» Work to complete
Return every line from the one with "Given: Open border" through the one with "The height and width of the screenshot is (729, 964).", inclusive, exactly as it appears below.
Provided data START
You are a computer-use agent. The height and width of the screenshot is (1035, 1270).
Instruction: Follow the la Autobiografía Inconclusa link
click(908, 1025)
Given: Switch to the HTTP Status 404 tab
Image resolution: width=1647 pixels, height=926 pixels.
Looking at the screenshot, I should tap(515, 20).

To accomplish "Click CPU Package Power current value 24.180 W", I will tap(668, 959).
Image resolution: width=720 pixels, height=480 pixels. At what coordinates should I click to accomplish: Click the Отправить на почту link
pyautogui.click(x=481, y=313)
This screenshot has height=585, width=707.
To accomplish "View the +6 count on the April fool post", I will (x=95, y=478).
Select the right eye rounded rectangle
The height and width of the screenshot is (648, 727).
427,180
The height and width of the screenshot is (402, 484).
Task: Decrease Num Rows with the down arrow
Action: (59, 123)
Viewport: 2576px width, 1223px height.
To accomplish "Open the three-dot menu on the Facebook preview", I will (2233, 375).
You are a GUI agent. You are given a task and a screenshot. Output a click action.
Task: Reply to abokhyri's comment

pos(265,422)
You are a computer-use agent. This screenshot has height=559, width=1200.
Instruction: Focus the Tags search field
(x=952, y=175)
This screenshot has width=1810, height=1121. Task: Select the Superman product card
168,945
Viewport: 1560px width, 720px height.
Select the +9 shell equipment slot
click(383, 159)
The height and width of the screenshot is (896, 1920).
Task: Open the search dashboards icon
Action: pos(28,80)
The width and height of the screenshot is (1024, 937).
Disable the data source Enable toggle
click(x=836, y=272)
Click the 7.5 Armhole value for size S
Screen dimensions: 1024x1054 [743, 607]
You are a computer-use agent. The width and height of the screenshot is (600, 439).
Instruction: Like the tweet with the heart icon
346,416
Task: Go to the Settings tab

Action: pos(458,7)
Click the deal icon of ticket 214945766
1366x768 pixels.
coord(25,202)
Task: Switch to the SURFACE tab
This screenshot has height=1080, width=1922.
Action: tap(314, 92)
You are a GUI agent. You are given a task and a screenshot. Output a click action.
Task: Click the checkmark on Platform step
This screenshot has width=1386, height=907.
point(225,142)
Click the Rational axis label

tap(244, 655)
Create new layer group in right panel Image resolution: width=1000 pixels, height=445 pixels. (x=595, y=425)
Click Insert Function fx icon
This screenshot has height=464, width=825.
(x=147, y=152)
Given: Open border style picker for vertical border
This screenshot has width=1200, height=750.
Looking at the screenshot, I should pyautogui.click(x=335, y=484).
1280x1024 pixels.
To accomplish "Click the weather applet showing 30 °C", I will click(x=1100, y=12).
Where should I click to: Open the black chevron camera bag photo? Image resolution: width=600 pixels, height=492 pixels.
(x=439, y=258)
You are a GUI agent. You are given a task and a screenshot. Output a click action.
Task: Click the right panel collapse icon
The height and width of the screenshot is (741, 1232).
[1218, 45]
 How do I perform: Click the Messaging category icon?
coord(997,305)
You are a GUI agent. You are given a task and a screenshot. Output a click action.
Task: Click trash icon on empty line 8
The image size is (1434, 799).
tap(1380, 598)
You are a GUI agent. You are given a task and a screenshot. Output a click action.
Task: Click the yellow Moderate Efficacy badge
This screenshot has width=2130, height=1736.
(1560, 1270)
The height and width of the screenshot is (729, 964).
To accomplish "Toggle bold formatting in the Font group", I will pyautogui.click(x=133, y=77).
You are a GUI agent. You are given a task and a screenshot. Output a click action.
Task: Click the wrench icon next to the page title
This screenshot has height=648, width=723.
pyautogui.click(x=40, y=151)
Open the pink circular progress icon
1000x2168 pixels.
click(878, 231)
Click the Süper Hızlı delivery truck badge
Provided data END
» Reply
Given: Open border style picker for vertical border
This screenshot has width=1200, height=750.
Looking at the screenshot, I should pyautogui.click(x=335, y=484).
1280x1024 pixels.
To accomplish "Click the weather applet showing 30 °C", I will click(x=1100, y=12).
Where should I click to: Open the black chevron camera bag photo? Image resolution: width=600 pixels, height=492 pixels.
(x=439, y=258)
You are a GUI agent. You are given a task and a screenshot. Output a click action.
Task: Click the right panel collapse icon
The height and width of the screenshot is (741, 1232).
[1218, 45]
 How do I perform: Click the Messaging category icon?
coord(997,305)
You are a GUI agent. You are given a task and a screenshot. Output a click action.
Task: Click trash icon on empty line 8
The image size is (1434, 799).
tap(1380, 598)
You are a GUI agent. You are given a task and a screenshot. Output a click action.
Task: Click the yellow Moderate Efficacy badge
This screenshot has width=2130, height=1736.
(1560, 1270)
The height and width of the screenshot is (729, 964).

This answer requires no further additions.